Matt Joyce, OF ($3600)
vs. LHP: .187/.256/.350 in 368 PA
vs. RHP: .256/.350/.455 in 2321 PA
Joyce is one of the most protected bats in the game. For his career, just 13.7-percent of his plate appearances have come against left-handed pitchers, and this season that frequency has somehow diminished, with the Angels throwing him out there against a southpaw for just 10 of his 156 plate appearances this season (6.4 percent). The optimization has not been enough, as Joyce is hitting just .186 on the season despite his having the platoon advantage in nearly every at bat. His bat might just be awaking from its slumber, with three home runs in his last four games played, and Angels will pray for his continued glorification against the Rays and beleaguered starter Alex Colome.
The key for Richards is stability, as his surgically-repaired left knee takes on a significant role in shock absorption from foot strike into release point and follow-through. He walked three or more batters in each of his first three starts of the season, but the five walks in his last 19.7 innings could be an indication that Richards might be gaining strength. He started a bit behind on velocity, which is certainly understandable for the hard-throwing right-hander who got a late start to the season, especially considering that he threw harder last year in the rotation than he had in 2013 out of the bullpen. From a stuff standpoint, things have looked better the last several turns, as the fastball velo is creeping back up to the 97-mph average of last season. Richards is coming off back-to-back starts of double-digit five runs apiece, but he draws a Rays club that is particularly weak against right-handers.

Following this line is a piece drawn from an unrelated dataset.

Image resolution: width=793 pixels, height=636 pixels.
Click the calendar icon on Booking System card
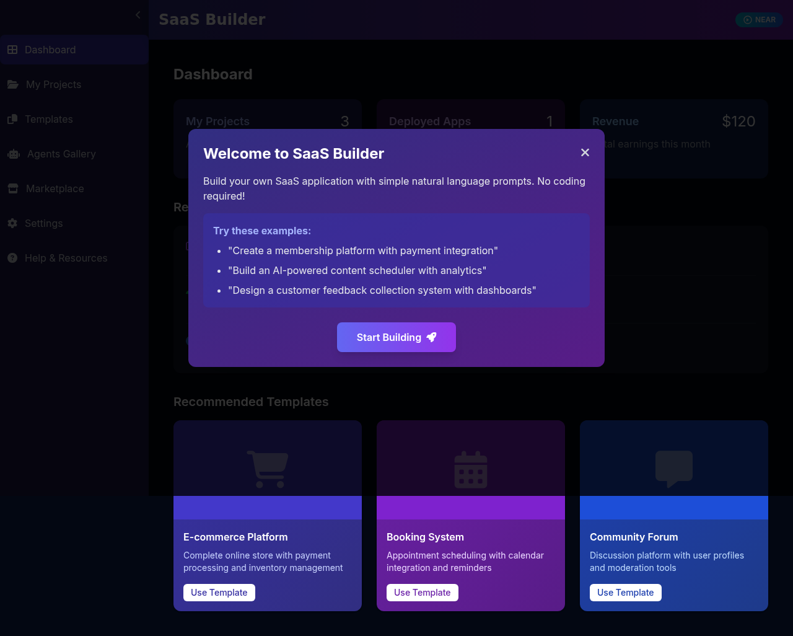click(x=470, y=469)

Michael Pineda, NYY at SEA, ($8800)
The 26-year old right-hander finally gets a chance to stick it to the team that let him go. Traded for Jesus Montero in January of 2012, the Yanks appeared to get the short end of the stick when Pineda's shoulder barked that following spring and took him out of commission. Montero has been a huge disappointment but Pineda is back with vengeance: his 13.4 ratio of strikeouts to walks leads the majors, and if it seems that such efficiency is out of whack and thus due for regression, recall that last season he struck out 59 batters against just seven free passes. He faces the almighty King Felix in Pineda's first matchup with his former club, and the stakes will be high in tonight's game in Seattle.
Paul Goldschmidt, 1B ($5300)
He was arguably the best hitter in the league coming into the season, with the only point against him in any debate stemming from the longer-lived dominance of fellow OPS machines Miguel Cabrera, Mike Trout, and Andrew McCutchen. Fast forward two months, and the argument for Goldy has only gotten louder. The month of May was especially kind, with a video game-inspired .365/.476/.750 line that would look even sillier if our senses weren't dulled by the Bryce Harper Show.
Goldschmidt has hit righties and lefties with equal fervor this season, crushing an 1130 OPS against pitchers from either side, though he has hit lefties particularly hard in his career (.326/.419/.606 in 558 plate appearances). That last note should strike fear into the heart of tonight's starter for the Braves, funky southpaw Alex Wood, against whom Goldschmidt is already 2-for-2 with a homer and a walk in their three plate appearances facing each other. Goldy rips the ball to all fields against all pitch types, leaving Wood with little recourse but to throw the ball up there, close his eyes, and hope for the best.